首先使用 QnnCpu.dll 來測試推理 resnet50-v1-12.fixed.onnx，輸出結果範例：

Error in cpuinfo: Unknown chip model name 'Microsoft SQ3'.
Please add new Windows on Arm SoC/chip support to arm/windows/init.c!
unknown ARM CPU part 0xd4b ignored
unknown ARM CPU part 0xd4b ignored
unknown ARM CPU part 0xd4b ignored
unknown ARM CPU part 0xd4b ignored
unknown ARM CPU part 0xd4c ignored
unknown ARM CPU part 0xd4c ignored
unknown ARM CPU part 0xd4c ignored
unknown ARM CPU part 0xd4c ignored
Top 10 predictions...
--------------------------------------------------------------
Label: Golden Retriever, Confidence: 0.8330527
Label: Kuvasz, Confidence: 0.058261674
Label: Saluki, Confidence: 0.052930113
Label: Flat-Coated Retriever, Confidence: 0.005992945
Label: English Setter, Confidence: 0.0042325333
Label: Afghan Hound, Confidence: 0.0037076203
Label: Irish Setter, Confidence: 0.0036869524
Label: Clumber Spaniel, Confidence: 0.003038115
Label: Curly-coated Retriever, Confidence: 0.003019722
Label: Sussex Spaniel, Confidence: 0.0028180785

ONNX Runtime 提示無法辨識處理器型號，但依然可以正確地執行。

不幸地，當後端指定為 QnnHtp.dll 時，卻回報 runtime error，無法正常執行，看起來是跑 BatchNormalization 運算時出現錯誤：

Microsoft.ML.OnnxRuntime.OnnxRuntimeException
  HResult=0x80131500
  Message=[ErrorCode:Fail] Node 'BatchNormalization' OpType:BatchNormalization with domain:com.ms.internal.nhwc was inserted using the NHWC format as requested by QNNExecutionProvider, but was not selected by that EP. This means the graph is now invalid as there will not be an EP able to run the node.

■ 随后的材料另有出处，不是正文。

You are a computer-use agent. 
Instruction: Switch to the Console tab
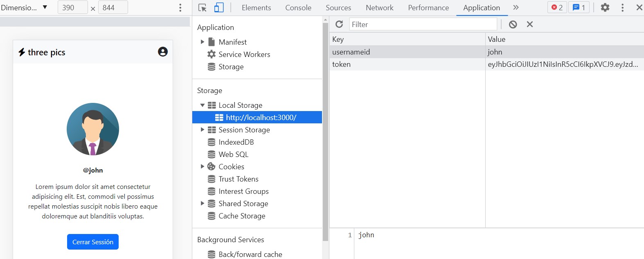tap(298, 7)
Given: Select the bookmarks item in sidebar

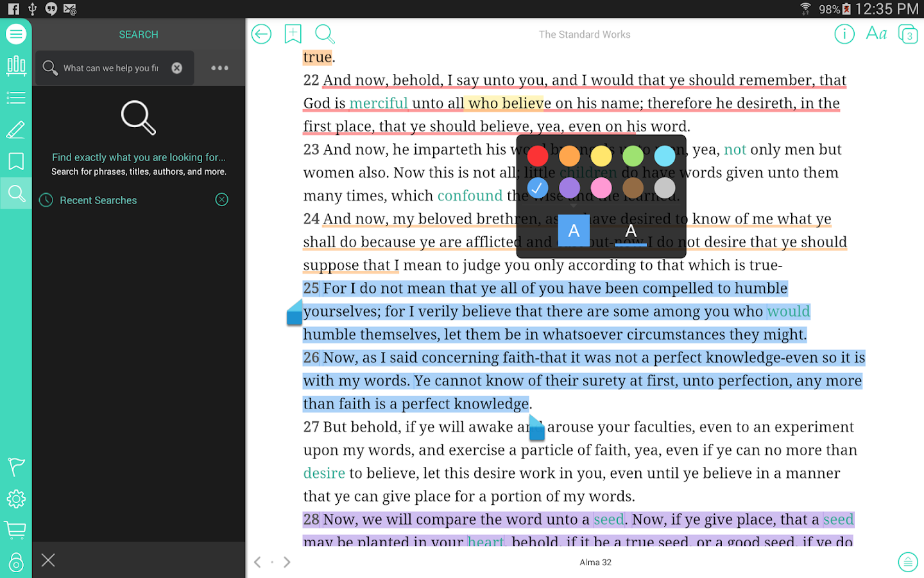Looking at the screenshot, I should click(x=16, y=161).
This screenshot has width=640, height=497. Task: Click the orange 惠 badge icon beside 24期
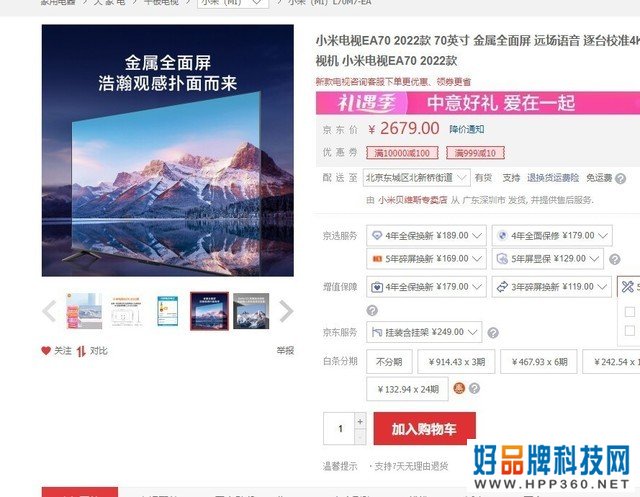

This could be a bug in layout transformer, or in the GetCapability implementation of the EP.
  Source=Microsoft.ML.OnnxRuntime
  StackTrace:
   at Microsoft.ML.OnnxRuntime.NativeApiStatus.VerifySuccess(IntPtr nativeStatus)
   at Microsoft.ML.OnnxRuntime.InferenceSession.Init(String modelPath, SessionOptions options, PrePackedWeightsContainer prepackedWeightsContainer)
   at Microsoft.ML.OnnxRuntime.InferenceSession..ctor(String modelPath, SessionOptions options)
   at Microsoft.ML.OnnxRuntime.ResNet50v2Sample.Program.Main(String[] args) in C:\Users\ya-ti\Repos\ONNX_ResNet\ONNX_ResNet\Program.cs:line 63

由於 ResNet 無法順利地用 NPU 來推理，這裡嘗試換成另一個範例模型 MobileNet V2 來測試。經過前面所述的前處理後，將模型量化為 mobilenetv2-12.qdq.onnx，使用 QnnHtp.dll 執行的結果如下：

Error in cpuinfo: Unknown chip model name 'Microsoft SQ3'.
Please add new Windows on Arm SoC/chip support to arm/windows/init.c!
unknown ARM CPU part 0xd4b ignored
unknown ARM CPU part 0xd4b ignored
unknown ARM CPU part 0xd4b ignored
unknown ARM CPU part 0xd4b ignored
unknown ARM CPU part 0xd4c ignored
unknown ARM CPU part 0xd4c ignored
unknown ARM CPU part 0xd4c ignored
unknown ARM CPU part 0xd4c ignored
Starting stage: Graph Preparation Initializing
Completed stage: Graph Preparation Initializing (1436 us)
Starting stage: Graph Transformations and Optimizations
Completed stage: Graph Transformations and Optimizations (191067 us)
Starting stage: Graph Sequencing for Target
Completed stage: Graph Sequencing for Target (31089 us)
Starting stage: VTCM Allocation
Completed stage: VTCM Allocation (21108 us)
Starting stage: Parallelization Optimization
Completed stage: Parallelization Optimization (3288 us)
Starting stage: Finalizing Graph Sequence
Completed stage: Finalizing Graph Sequence (3288 us)
Starting stage: Completion
Completed stage: Completion (217 us)
Top 10 predictions...
--------------------------------------------------------------
Label: Golden Retriever, Confidence: 0.59277284
Label: Kuvasz, Confidence: 0.08672298
Label: Clumber Spaniel, Confidence: 0.08043996
Label: Saluki, Confidence: 0.06905809
Label: Otterhound, Confidence: 0.058527183
Label: Sussex Spaniel, Confidence: 0.02276213
Label: English Setter, Confidence: 0.02189854
Label: Tibetan Terrier, Confidence: 0.011933949
Label: Pyrenean Mountain Dog, Confidence: 0.0105469
Label: Afghan Hound, Confidence: 0.010070729

成功地使用 NPU 來加速推理，且分類的結果正確 (CPU: Label: Golden Retriever, Confidence: 0.43511143)。有趣的是量化後的模型得到的分數比未量化的模型還要高，但這裡只測試了一張影像，可能沒有代表性，也許是 overfitting。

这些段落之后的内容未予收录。